I need to statically and publicly storage data as arrays but I don't want somebody to modify my data. I need only ability to read from those arrays. Therefore I think I should use something like constant arrays which are presented in C++.
As far as I understand Collections.unmodifiableList(Arrays.asList(...)) prevents from modify the list at run-time but not at compile-time.
I've made the following class (code is updated). I suppose I'm not reinventing the wheel because I cannot have the same result using unmodifiableList.
/**
* Emulates constant arrays from C++.
*
* #param <E> Type of elements. Has to be immutable type.
*/
public final class ConstArray<E> {
/** Stores elements. */
private final E[] storage;
/**
* Constructs the object.
*
* #param storage Elements.
*/
public ConstArray(final E[] storage) {
this.storage = storage.clone();
}
/**
* Returns element at {#code idx}.
*
* #param idx Index of returning element.
* #return Element at {#code idx}.
*/
public final E get(final int idx) {
return storage[idx];
}
}
The size method and some other methods are omitted.
I've tested the class and it works.
To paraphrase, if I provide my library and somebody try to modify my data, I think it's better when he/she will know immediately that it's not possible (my class doesn't have a method to modify anything) and if I used unmodifiableList he/she will notice only a crash of the program.
What are advantages and disadvantages of this class? Is there a way to improve this class?
UPD:
I decided to use #Hoopje 's advice (see answers). It's based on experience that I don't have: I'm only a Java beginner.
If "reinventing the wheel" is not disadvantage enough, I see one major disadvantage to your approach:
Arrays.asList and Collections.ummodifiableList return List instances, so they are integrated in the Java Collections framework. This means that you can easily use them in enhanced for loops (for (E item : list) { }), as streams (list.stream()), use all List methods, pass them to methods which expect Collection or List subclasses, etc.
A minor point is that your class makes a copy of the array, whereas both Arrays.asList and Collections.ummodifiableList return views of their argument, so they do not copy the array.
By the way, creating a shallow copy of an array does not require "magic": you can do
this.storage = storage.clone();
Answer to UPD1:
Yes, it is unfortunate that Java does not provide interfaces for collections which cannot be modified.

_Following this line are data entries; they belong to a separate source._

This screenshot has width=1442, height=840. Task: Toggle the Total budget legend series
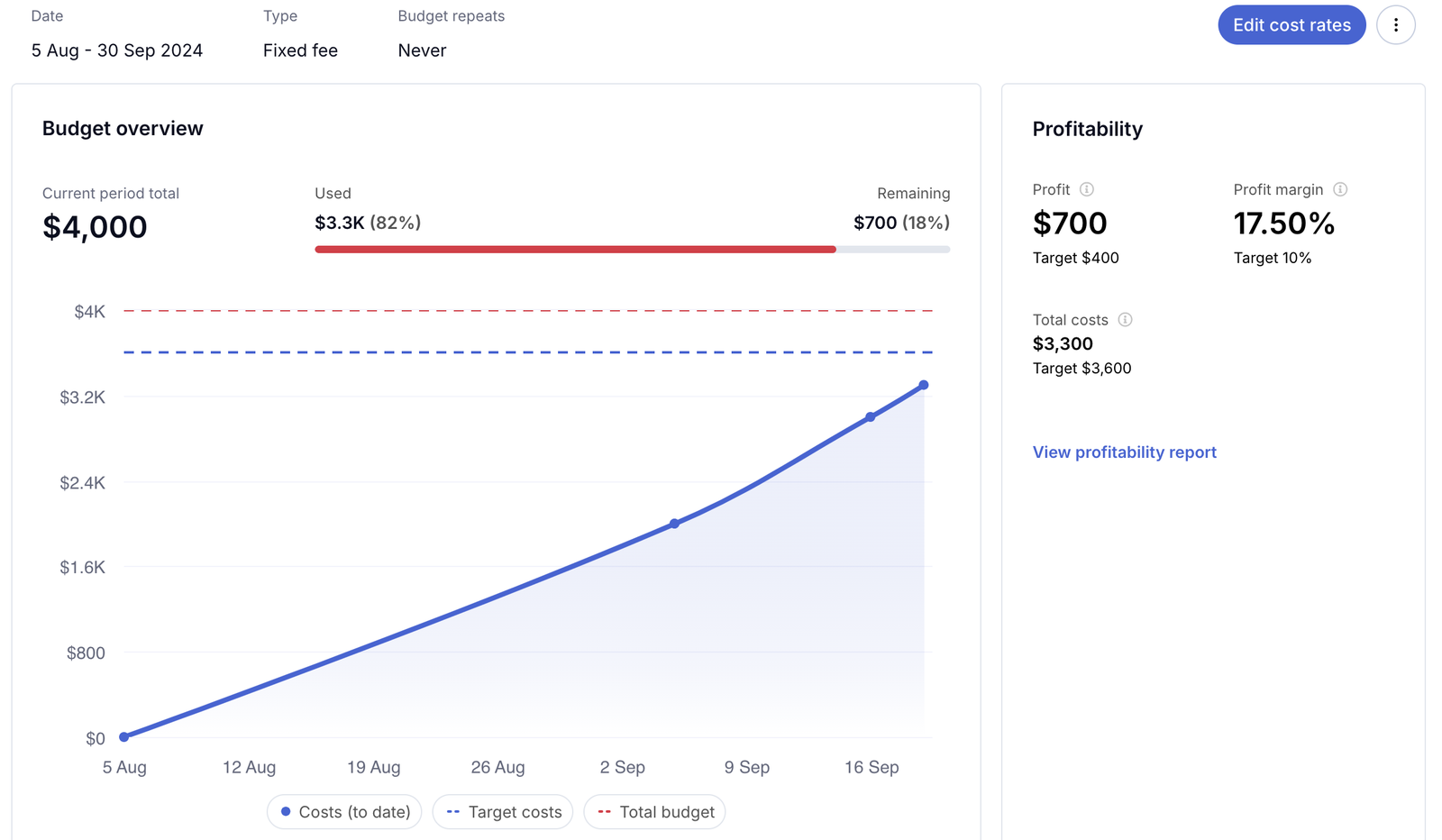coord(655,812)
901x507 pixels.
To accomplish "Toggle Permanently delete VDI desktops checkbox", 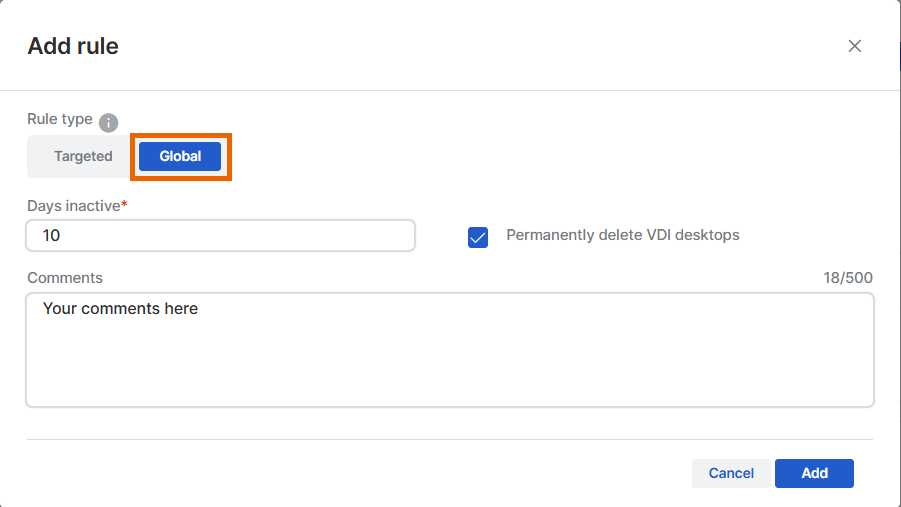I will (478, 237).
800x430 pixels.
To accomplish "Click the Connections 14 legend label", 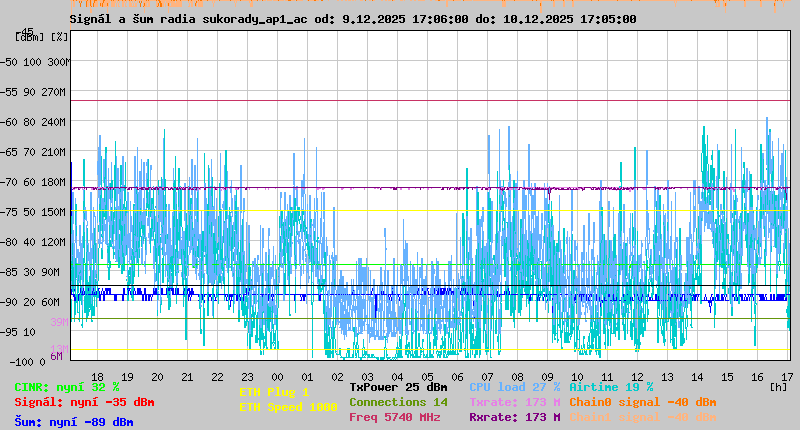I will click(398, 402).
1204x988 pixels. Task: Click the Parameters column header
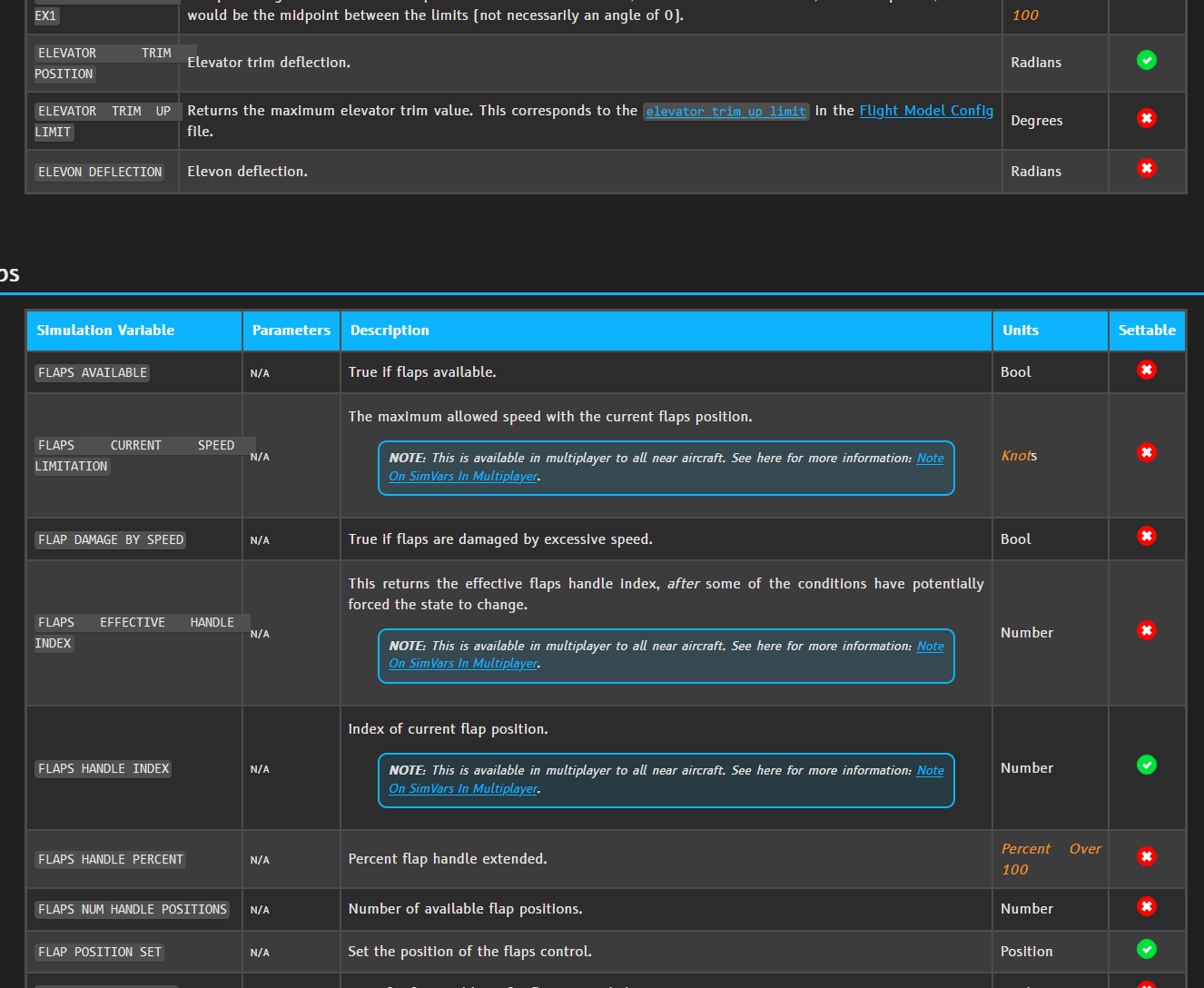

Thus, immutable List instances will have, for example, an add(E) method which simply throws an exception. So there is no compile-time guarantee for immutability.
However, in the Javadoc for your method you will of course write that the returned list is immutable. And if the user of your library tests his/her software, he will very deterministically see the exception and realize that he/she made a programming error.
And believe me, the users of your library will very much hate you if you take away their possibility to use the returned list in Collection-based APIs, just for the small advantage of not having any methods that look as if they would modify it.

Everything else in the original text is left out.